Good automation is about relevance and timing. Not just volume.
Running an e-commerce store? A customer putting an item in their cart and then leaving is a huge signal. You NEED an abandoned cart sequence. A simple, one-hour setup in Shopify or with a tool like Klaviyo can send a reminder email three hours later. "Hey, did you forget something?" It's not pushy; it's helpful. And it recovers a ton of otherwise lost revenue.
Hot take: Your social media should be 80% automated. I don't mean bot comments. I mean scheduling. Spend one afternoon batch-creating your content for the next two weeks and load it into a tool like Buffer or Later. Then your social media is "done." You can pop in for 10 minutes a day to reply to comments, but the soul-crushing work of "what do I post today?" is gone.
The Money Stuff: Get Paid Faster
Chasing invoices is the absolute worst part of running a business. It’s awkward, time-consuming, and emotionally draining. So automate it out of existence.
If you have clients on a monthly retainer, for the love of god, use recurring invoices. Any modern accounting software does this. QuickBooks, FreshBooks, Zoho Books. You set it up once, and the invoice goes out on the same day every month. No more forgetting.
And you can automate the follow-up, too. Set up a friendly reminder to go out 3 days before the due date, and a slightly more firm one 7 days after it's late. This removes the emotion from it. It's just "the system" reminding them, not you personally begging to get paid.
Side note: A friend of mine who runs a small consultancy implemented automated payment reminders and told me his average collection time dropped from 45 days to just 12. Same clients, same work. Just a better system.
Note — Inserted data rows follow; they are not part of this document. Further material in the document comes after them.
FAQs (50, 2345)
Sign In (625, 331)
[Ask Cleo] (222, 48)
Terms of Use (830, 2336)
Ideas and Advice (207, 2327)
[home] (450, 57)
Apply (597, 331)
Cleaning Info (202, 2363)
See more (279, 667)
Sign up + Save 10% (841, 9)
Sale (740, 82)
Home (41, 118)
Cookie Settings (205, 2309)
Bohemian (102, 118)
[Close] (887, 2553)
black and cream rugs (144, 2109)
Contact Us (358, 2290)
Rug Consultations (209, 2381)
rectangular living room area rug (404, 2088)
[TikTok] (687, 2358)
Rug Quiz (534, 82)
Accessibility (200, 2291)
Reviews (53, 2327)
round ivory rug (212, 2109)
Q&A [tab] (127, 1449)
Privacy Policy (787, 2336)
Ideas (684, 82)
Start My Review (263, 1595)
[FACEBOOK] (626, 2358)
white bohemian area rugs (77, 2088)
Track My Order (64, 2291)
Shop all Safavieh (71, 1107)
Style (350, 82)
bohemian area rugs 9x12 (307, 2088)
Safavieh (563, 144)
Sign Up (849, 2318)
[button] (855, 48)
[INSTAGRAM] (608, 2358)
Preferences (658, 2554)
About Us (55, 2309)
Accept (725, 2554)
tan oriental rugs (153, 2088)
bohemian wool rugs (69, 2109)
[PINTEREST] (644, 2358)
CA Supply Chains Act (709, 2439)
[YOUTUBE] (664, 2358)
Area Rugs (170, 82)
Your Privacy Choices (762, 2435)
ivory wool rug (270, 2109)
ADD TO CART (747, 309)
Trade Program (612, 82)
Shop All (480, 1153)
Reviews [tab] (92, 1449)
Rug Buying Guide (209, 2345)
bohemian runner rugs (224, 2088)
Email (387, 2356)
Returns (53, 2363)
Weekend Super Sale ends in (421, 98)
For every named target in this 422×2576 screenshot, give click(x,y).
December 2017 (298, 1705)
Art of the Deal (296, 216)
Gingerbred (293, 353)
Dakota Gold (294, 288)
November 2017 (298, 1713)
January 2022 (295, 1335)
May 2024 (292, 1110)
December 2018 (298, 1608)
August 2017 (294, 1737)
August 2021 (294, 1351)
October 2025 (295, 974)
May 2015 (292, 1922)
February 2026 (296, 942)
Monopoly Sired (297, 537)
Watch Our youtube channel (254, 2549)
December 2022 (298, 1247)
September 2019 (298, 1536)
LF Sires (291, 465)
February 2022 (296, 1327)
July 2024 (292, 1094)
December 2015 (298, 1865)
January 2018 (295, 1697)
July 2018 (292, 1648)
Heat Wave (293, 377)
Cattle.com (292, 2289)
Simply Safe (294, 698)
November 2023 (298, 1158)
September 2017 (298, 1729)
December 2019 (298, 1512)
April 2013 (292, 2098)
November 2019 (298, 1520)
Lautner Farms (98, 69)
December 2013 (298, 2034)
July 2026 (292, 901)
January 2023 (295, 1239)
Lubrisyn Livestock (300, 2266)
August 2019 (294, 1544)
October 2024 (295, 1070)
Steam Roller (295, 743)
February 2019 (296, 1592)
This stuff isn't just for big tech companies. It's for the solo consultant, the small agency, the bootstrapped e-commerce shop. We've helped dozens of businesses here at WovLab set up these exact kinds of systems. It often starts with a simple, annoying problem. If you're staring at a spreadsheet you have to update every single day and thinking, "There has to be a better way," there is. We can help you find it. Get in touch with us or ping us directly on WhatsApp at 9680810188.
So here's my challenge to you. Don't try to automate your whole business this weekend. That's a recipe for disaster. Just pick one. One repetitive, annoying task you did this week. Google "how to automate [that task]". And spend one hour trying to build a solution with one of the tools I mentioned. That's how it starts.